Copy out each line of the entries below in which the string "column" appears.

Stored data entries

:::

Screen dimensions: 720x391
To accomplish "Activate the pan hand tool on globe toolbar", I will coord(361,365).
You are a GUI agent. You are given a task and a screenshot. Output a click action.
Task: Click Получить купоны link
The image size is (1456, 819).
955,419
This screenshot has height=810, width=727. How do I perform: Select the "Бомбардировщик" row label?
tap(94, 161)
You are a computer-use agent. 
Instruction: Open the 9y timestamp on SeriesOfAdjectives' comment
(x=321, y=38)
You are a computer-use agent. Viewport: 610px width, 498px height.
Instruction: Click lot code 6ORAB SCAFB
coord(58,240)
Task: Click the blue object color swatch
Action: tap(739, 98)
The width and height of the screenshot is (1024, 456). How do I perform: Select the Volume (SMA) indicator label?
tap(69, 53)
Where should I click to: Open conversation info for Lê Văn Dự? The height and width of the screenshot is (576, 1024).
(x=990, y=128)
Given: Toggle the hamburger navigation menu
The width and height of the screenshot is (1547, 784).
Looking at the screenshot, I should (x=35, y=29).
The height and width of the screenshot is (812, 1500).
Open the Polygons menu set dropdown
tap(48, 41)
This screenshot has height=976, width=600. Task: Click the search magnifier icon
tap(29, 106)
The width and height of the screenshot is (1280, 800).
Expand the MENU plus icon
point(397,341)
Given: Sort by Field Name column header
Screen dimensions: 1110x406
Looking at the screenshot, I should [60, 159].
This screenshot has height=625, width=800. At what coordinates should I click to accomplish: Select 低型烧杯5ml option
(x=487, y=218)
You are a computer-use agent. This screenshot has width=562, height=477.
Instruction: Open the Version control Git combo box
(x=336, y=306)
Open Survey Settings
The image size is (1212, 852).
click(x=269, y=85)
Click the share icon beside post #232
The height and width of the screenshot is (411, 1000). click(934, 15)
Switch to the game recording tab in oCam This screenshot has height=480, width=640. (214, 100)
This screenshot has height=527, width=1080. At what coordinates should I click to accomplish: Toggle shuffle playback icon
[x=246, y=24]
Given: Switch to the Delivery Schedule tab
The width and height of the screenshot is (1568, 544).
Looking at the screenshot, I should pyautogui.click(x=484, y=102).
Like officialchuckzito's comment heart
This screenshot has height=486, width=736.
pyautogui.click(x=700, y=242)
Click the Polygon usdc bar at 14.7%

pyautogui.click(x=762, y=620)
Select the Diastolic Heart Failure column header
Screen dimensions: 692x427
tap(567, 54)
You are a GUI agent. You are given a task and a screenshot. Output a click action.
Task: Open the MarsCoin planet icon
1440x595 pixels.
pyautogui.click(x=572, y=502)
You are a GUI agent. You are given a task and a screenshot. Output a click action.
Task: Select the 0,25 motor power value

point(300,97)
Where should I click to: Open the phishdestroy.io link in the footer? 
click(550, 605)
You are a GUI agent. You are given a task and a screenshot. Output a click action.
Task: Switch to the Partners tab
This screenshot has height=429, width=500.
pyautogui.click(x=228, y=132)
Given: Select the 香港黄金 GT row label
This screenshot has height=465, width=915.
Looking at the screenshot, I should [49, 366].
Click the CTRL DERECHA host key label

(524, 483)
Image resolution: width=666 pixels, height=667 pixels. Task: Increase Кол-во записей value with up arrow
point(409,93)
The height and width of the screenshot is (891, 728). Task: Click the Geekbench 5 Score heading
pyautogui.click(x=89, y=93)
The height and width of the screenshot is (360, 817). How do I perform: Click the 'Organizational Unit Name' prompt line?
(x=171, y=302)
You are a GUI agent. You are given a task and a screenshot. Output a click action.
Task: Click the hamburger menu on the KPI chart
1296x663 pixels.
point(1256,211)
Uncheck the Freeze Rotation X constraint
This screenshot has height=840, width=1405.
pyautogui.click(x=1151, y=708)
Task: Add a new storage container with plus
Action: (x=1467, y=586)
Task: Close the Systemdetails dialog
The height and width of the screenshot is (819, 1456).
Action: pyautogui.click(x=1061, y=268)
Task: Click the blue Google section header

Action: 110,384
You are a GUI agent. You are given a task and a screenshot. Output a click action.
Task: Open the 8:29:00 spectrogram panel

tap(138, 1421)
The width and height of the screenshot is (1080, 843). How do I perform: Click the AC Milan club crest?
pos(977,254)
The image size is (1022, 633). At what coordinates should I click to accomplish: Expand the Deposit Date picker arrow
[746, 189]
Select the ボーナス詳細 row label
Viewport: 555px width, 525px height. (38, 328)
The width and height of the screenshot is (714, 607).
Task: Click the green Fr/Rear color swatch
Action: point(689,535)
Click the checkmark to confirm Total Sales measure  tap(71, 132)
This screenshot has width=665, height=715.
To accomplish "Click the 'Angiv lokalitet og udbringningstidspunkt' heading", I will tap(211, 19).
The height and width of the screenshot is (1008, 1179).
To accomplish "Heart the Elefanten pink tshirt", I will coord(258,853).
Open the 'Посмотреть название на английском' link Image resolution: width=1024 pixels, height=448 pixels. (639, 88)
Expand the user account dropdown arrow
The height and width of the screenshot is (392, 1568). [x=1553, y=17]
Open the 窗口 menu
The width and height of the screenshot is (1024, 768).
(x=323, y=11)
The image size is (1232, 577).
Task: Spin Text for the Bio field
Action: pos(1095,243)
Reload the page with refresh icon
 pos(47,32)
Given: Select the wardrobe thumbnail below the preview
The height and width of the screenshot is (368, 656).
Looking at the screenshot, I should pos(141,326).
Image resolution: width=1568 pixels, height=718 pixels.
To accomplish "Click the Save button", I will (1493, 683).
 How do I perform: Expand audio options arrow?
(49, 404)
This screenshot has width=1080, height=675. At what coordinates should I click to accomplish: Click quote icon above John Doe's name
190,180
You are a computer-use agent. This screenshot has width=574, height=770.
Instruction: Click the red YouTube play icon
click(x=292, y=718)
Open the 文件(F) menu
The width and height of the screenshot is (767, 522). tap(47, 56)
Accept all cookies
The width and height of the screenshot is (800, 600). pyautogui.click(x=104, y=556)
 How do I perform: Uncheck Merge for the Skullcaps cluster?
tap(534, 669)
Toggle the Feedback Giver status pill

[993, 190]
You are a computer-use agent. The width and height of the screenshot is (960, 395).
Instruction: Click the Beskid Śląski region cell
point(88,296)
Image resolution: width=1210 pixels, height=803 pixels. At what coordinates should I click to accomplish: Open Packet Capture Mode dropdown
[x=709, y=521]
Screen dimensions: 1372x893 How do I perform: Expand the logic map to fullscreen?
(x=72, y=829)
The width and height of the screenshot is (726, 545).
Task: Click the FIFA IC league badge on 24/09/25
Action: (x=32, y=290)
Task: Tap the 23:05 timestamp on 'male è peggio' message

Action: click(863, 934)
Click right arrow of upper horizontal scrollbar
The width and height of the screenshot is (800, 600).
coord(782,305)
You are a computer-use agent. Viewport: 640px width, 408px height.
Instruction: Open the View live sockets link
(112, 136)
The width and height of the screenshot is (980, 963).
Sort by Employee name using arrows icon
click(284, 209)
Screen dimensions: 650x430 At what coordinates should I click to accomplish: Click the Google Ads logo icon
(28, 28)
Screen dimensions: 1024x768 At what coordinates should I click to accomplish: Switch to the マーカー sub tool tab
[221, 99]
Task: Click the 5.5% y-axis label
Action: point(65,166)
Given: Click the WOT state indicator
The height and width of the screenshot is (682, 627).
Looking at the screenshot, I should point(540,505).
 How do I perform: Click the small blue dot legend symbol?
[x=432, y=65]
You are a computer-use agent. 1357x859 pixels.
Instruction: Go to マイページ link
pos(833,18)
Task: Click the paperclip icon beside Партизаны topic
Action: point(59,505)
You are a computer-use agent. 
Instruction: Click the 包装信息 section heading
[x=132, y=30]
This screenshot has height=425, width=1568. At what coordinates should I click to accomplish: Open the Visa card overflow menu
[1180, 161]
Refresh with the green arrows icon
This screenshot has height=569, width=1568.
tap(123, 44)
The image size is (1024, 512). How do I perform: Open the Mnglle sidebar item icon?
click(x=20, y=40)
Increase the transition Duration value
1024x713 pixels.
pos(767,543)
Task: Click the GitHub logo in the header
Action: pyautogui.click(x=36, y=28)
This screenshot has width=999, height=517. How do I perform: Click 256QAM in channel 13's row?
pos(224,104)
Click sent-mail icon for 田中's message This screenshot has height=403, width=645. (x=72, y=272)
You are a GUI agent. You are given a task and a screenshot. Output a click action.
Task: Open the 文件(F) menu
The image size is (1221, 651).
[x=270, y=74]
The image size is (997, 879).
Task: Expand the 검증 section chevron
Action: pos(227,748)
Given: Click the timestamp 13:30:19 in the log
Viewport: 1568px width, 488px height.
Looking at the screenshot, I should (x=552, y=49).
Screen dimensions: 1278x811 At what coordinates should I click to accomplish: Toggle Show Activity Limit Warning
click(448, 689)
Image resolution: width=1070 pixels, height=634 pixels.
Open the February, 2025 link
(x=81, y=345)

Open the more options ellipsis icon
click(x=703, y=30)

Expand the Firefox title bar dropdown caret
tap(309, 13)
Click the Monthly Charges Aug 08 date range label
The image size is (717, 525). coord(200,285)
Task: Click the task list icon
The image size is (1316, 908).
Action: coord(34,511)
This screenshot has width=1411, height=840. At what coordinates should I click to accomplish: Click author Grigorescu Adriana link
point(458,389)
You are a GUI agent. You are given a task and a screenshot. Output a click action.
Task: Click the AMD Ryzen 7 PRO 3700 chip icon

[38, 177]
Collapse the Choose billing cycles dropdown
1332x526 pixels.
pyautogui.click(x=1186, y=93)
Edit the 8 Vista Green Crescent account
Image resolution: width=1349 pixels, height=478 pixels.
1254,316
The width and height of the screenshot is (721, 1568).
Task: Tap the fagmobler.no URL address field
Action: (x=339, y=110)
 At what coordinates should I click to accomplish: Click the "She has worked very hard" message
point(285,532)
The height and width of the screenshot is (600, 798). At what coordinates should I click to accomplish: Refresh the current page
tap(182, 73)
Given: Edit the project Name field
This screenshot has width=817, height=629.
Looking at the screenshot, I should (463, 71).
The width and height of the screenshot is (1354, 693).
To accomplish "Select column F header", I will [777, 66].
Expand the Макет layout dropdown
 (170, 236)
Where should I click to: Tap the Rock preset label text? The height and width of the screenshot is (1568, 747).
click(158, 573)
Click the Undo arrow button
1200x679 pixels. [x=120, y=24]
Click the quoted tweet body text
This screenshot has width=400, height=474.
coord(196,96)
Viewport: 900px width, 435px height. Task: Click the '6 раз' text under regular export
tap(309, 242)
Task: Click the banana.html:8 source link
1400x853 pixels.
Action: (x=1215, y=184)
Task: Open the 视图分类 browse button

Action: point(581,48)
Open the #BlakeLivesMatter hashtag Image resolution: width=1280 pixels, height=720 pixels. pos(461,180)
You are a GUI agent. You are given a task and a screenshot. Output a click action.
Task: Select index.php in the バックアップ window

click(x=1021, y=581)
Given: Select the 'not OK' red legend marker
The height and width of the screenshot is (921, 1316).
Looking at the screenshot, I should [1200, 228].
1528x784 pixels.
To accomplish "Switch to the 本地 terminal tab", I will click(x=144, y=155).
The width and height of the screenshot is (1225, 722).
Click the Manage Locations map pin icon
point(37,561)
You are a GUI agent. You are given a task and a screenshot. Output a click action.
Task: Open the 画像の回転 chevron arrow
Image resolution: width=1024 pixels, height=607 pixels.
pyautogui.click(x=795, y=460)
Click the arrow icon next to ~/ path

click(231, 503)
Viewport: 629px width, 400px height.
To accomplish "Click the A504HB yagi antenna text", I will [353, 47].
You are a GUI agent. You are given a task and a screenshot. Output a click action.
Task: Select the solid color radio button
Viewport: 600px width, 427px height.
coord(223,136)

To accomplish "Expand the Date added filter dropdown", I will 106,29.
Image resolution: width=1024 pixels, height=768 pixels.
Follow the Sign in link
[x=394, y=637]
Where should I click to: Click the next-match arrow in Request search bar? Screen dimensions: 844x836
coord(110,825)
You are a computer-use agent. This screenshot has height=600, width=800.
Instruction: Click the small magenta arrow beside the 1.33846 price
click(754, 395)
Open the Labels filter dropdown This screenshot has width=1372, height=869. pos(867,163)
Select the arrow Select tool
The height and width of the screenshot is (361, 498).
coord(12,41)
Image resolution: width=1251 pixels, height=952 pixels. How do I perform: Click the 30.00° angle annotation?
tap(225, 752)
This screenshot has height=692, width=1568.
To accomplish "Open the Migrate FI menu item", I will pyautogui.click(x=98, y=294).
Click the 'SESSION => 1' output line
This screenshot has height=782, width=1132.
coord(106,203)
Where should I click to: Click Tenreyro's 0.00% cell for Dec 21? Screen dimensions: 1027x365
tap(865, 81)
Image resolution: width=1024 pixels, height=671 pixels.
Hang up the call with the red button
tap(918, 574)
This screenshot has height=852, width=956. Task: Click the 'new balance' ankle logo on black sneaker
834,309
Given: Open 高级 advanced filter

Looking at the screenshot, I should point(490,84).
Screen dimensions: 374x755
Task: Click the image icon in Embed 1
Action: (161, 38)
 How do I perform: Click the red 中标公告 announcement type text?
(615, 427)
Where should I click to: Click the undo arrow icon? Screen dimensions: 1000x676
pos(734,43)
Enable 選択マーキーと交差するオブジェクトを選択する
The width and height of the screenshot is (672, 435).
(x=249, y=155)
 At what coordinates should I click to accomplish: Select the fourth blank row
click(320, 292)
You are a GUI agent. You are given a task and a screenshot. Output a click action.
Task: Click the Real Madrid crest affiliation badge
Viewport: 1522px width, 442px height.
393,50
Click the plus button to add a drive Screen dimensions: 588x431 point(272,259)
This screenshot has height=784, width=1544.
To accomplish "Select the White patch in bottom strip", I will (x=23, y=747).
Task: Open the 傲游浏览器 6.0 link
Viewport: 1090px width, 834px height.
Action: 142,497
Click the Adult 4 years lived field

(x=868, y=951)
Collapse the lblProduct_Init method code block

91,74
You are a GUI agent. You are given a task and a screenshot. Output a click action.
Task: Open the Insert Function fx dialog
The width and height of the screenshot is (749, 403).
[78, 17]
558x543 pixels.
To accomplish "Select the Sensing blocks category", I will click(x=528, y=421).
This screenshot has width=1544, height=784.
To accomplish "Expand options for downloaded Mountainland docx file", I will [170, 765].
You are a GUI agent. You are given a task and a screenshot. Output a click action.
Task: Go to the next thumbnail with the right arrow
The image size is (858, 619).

:::

▸ Solution for this exercise
Given: Sort by Field Name column header
Select the Diastolic Heart Failure column header
To accomplish "Select column F header", I will [777, 66].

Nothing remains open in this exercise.